## VERIFIQUE SUA COMPREENSÃO
A) Converta em lista o parágrafo do texto da página iniciado por "Nessa linha de raciocínio", preservando seus fatos principais.
B) Com base no texto da página, responda:
(i) De quem é a fala citada no início?
(ii) Que exemplo se dá da ameaça à natureza causada pelas conquistas das ciências e da tecnologia?
(iii) A quem alude a expressão "admirável mundo novo"?

## TEXTO DA PÁGINA
================================
Como bem se pronunciou na oportunidade Miguel Reale:

 

“Somos uma pobre humanidade perplexa à beira do terceiro milênio, exausta, sem rumos certos, procurando agonicamente abrir seu caminho entre os restos das ideologias destruídas pelos incêndios de duas guerras universais. Vivemos, pois, desprovidos de um sentido comum e ideal de vida, em assustadora disponibilidade. (...) Tudo que é anormal, destoante e transgressivo tende, em suma, a converter-se em norma vital coletiva, na insana precipitação de atingir resultados imediatos e escandalosos.” [3]

 

Ora, se se proclama por uma espécie de cidadania mundial, sua plenitude somente se dará com a oportunidade efetiva de participação de todos, primeiro que tudo, nos bens e benefícios sociais básicos (educação, emprego, moradia, comida etc.), como corolário dos valores da solidariedade e da cooperação, enquanto todos, sem exceção alguma, vinculados na ordem planetária a um destino comum, cujo sucesso ou malogro a todos atinge e envolve.

 

Além disso, encontram-se, a título ilustrativo, preocupações como a da aceitação universal de valores ecológicos, em virtude de estar a natureza cada vez mais ameaçada pelas conquistas das ciências e da tecnologia, como o exemplo do “efeito estufa”. E há quem se exprima de forma nada otimista:

 

“Chegamos à encruzilhada de dimensões globais, que se caracteriza, para a maioria da humanidade, por um cotidiano não de ascensão e bem-estar, mas de decadência, destruição ecológica e degeneração cultural.”[4]

 

Se se degenera o meio ambiente, degenera-se o homem, cuja relação com aquele, sem sombra de dúvida, é umbilical. O meio ambiente é componente do direito à vida da pessoa humana e em torno desse direito todos os demais direitos (integridade física, psíquica, intimidade, corpo etc.) gravitam, fazendo com que seu descuido ou extrema vontade de dominá-lo revele que “o inimigo somos nós mesmos”.[5]

 

Nessa linha de raciocínio (sem desmerecer avanços salutares para perpetuação da espécie humana), é da ordem do dia também questões atinentes à biomedicina/engenharia genética, a partir de determinados desafios bioéticos, a saber: projeto genoma humano e medicina preventiva (podendo acarretar a abominável eugenia - reengenharia do homem), biodiversidade, alimentos transgênicos, a retirada e transplante de tecidos, órgãos e partes do corpo humano com fins terapêuticos e científicos de pessoa viva ou de cadáver (incluindo o infeliz, mas real, “mercado humano”: tráfico internacional de órgãos); a determinação e mudança de sexo; a eutanásia; o aborto; a reprodução/procriação artificial (ou assistida); e a clonagem que, ainda com amplo espaço na mídia nacional e internacional, causa preocupação quanto à possibilidade de sua realização em seres humanos.[6]

 

É um admirável mundo novo (em alusão a Huxley), pois, ao mesmo tempo em que o devir do progresso humano permite a invenção da novidade, o aumento de conhecimentos e o alargamento das possibilidades de um bem-estar maior, ele traz o risco do imponderável, da agressão à natureza e à espécie humana. E o grande perigo da produção de novidades sem nenhum tipo de refreamento consiste na possibilidade de violação a direitos humanos fundamentais.
================================
## DADOS FORNECIDOS
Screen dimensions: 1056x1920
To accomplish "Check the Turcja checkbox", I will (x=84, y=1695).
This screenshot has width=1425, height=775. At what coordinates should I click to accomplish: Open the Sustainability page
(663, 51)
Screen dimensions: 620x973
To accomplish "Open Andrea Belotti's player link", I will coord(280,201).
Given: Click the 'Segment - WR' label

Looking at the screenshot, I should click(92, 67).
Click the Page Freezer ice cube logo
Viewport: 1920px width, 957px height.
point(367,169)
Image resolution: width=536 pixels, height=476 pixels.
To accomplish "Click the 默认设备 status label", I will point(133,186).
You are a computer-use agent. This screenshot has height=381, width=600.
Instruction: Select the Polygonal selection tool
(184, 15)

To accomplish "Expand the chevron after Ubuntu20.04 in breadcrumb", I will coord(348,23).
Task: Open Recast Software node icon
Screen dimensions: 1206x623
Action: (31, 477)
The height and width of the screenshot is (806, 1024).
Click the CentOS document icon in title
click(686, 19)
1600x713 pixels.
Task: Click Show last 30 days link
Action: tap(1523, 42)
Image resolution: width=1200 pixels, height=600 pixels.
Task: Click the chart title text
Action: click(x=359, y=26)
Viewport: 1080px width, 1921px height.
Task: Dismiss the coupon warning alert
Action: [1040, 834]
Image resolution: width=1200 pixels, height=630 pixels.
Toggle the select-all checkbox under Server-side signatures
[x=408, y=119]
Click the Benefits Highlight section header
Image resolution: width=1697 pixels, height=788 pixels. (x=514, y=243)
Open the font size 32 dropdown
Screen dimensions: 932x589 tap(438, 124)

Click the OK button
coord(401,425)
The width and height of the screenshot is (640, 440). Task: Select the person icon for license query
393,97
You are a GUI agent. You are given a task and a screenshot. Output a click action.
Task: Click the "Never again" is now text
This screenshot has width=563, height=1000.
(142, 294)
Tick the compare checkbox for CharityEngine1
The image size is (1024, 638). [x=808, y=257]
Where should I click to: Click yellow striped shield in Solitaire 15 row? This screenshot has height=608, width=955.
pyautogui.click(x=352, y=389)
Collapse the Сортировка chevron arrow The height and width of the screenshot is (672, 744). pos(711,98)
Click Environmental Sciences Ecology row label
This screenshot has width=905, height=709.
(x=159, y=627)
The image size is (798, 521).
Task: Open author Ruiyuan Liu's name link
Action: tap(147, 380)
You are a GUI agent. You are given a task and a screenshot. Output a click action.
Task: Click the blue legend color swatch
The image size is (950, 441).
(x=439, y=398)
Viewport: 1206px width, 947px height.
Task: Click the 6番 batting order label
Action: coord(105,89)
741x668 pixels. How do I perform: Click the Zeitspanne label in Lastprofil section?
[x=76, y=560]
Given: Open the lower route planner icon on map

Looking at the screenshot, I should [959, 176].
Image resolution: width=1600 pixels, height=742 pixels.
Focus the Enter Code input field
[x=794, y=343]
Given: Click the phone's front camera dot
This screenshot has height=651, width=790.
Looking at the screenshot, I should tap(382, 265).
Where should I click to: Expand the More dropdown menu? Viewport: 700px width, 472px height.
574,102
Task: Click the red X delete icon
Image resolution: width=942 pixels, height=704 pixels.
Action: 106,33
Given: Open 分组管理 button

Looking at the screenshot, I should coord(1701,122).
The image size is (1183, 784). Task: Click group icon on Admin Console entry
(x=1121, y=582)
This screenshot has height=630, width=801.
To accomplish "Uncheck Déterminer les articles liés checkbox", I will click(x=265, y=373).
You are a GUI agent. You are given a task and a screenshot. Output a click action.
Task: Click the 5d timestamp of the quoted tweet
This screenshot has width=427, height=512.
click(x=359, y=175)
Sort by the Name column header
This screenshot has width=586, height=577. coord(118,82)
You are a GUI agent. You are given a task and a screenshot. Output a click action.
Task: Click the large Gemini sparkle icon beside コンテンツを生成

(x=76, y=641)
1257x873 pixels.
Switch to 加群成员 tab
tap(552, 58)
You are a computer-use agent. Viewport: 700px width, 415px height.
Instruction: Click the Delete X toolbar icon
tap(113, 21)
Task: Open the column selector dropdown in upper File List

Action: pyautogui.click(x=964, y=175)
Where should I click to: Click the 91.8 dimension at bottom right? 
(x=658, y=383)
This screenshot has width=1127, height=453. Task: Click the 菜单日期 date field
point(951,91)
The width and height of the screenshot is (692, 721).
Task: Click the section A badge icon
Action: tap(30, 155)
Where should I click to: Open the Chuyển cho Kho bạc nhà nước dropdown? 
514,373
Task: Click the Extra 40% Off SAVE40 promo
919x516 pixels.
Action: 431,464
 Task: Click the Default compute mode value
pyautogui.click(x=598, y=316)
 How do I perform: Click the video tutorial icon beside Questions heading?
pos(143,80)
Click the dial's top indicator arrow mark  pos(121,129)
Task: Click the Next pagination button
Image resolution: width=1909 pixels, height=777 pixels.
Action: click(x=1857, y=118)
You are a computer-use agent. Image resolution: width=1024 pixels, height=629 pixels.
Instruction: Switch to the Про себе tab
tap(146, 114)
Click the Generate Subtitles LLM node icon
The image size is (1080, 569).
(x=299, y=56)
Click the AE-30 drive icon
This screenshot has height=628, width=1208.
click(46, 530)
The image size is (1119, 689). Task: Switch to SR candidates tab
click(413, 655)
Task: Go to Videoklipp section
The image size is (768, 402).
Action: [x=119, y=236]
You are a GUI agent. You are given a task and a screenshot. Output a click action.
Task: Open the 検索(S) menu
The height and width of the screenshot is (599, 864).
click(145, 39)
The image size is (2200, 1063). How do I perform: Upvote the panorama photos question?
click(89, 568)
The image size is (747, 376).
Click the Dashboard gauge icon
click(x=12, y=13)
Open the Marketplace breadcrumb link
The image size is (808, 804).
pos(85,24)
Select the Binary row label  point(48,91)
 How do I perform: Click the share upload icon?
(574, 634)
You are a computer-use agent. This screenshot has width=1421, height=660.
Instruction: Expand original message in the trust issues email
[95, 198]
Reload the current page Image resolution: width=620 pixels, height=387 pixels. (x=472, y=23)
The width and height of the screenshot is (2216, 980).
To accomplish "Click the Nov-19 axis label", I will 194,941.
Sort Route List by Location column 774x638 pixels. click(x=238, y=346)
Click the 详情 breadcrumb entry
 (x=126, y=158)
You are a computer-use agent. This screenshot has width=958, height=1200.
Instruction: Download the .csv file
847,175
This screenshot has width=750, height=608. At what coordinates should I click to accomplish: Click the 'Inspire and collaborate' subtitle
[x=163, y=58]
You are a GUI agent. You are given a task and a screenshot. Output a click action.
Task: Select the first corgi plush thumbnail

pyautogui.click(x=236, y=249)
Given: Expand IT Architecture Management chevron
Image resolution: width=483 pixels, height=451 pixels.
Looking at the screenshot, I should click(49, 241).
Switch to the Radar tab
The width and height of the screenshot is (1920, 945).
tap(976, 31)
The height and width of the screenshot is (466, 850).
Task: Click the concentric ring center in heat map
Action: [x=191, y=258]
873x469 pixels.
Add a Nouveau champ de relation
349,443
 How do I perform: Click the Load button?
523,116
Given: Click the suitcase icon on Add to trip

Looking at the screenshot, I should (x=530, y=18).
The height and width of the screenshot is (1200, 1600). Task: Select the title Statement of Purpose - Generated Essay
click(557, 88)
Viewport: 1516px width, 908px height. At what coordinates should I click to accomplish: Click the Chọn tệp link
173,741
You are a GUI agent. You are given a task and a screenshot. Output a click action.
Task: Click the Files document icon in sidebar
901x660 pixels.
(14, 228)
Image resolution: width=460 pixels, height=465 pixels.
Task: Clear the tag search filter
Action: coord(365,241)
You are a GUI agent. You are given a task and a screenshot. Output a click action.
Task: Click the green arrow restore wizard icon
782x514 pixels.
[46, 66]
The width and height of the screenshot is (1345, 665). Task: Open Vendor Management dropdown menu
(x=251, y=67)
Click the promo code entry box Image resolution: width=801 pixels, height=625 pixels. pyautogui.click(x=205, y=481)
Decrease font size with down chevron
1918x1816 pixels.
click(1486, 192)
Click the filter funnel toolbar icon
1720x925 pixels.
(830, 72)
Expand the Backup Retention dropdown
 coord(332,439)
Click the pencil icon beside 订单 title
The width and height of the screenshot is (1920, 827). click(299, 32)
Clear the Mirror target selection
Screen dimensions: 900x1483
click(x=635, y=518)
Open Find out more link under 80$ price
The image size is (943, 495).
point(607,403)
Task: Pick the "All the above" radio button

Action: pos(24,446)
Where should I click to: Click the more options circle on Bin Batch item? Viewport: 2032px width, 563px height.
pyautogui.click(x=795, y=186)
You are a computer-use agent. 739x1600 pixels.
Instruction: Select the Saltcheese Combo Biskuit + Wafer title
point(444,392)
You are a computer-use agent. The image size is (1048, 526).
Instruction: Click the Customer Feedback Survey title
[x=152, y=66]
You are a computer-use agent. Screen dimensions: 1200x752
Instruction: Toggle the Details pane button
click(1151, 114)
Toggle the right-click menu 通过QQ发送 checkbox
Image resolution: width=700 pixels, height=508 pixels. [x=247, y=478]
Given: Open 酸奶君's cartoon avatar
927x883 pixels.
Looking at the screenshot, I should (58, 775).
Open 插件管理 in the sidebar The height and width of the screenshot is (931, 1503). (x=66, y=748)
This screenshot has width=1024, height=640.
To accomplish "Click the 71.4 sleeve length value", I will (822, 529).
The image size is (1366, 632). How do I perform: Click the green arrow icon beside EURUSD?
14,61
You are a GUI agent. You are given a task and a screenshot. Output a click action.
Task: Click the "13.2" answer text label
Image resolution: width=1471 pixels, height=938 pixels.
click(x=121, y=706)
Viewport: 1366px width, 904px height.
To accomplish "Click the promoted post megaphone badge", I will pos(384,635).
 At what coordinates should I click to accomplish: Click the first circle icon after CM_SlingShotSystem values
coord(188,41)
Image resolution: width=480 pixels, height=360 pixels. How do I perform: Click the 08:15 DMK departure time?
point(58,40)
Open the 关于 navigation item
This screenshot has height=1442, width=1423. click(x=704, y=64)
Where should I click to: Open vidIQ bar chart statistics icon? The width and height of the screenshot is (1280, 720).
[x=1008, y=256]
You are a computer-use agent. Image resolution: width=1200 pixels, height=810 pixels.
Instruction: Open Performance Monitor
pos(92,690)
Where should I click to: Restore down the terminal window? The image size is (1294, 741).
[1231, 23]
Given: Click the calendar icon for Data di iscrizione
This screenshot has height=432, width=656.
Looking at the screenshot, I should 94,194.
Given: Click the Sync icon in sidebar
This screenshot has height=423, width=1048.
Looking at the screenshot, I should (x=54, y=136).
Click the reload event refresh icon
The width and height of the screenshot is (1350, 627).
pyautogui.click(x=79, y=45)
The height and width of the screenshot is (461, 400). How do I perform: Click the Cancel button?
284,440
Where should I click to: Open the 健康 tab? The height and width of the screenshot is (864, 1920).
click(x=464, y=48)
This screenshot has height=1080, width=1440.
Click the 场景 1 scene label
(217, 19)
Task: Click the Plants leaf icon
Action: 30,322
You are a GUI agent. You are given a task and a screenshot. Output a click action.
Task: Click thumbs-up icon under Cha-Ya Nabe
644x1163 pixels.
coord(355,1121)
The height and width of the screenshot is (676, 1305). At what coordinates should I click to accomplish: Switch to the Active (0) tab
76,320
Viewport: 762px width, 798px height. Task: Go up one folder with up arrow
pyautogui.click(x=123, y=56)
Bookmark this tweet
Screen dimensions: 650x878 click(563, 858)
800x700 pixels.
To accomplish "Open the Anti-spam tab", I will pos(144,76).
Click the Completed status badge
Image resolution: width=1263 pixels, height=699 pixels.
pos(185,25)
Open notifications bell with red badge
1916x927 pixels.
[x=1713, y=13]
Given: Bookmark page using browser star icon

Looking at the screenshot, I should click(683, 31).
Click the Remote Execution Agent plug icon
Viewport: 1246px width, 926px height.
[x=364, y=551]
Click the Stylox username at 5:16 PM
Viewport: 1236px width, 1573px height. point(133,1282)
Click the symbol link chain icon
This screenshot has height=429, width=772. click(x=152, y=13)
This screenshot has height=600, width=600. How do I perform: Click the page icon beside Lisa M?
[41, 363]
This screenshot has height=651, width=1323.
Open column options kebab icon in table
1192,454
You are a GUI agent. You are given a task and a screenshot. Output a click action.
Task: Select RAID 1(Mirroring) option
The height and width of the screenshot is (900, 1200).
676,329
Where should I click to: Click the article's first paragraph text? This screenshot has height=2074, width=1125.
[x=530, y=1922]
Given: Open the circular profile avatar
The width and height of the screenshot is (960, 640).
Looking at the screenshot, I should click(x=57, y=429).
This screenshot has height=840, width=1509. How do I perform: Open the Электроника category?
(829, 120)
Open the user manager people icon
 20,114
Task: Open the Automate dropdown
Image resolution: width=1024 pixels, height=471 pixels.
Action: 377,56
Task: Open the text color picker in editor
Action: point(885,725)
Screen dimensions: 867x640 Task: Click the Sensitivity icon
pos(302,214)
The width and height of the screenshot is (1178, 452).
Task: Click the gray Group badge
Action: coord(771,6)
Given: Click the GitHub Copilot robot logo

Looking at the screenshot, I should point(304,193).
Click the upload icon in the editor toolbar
================================
## RESPOSTAS ÀS TAREFAS
A)
Questões atuais de biomedicina e engenharia genética, sem desmerecer os avanços salutares para a perpetuação da espécie humana, ligadas aos seguintes desafios bioéticos:
- projeto genoma humano e medicina preventiva, com o risco de eugenia (reengenharia do homem);
- biodiversidade;
- alimentos transgênicos;
- retirada e transplante de tecidos, órgãos e partes do corpo humano, de pessoa viva ou de cadáver, com fins terapêuticos e científicos, incluindo o tráfico internacional de órgãos ("mercado humano");
- determinação e mudança de sexo;
- eutanásia;
- aborto;
- reprodução/procriação artificial (ou assistida);
- clonagem, que tem amplo espaço na mídia e preocupa pela possibilidade de sua realização em seres humanos.

B)
(i) De Miguel Reale.
(ii) O "efeito estufa".
(iii) A Huxley.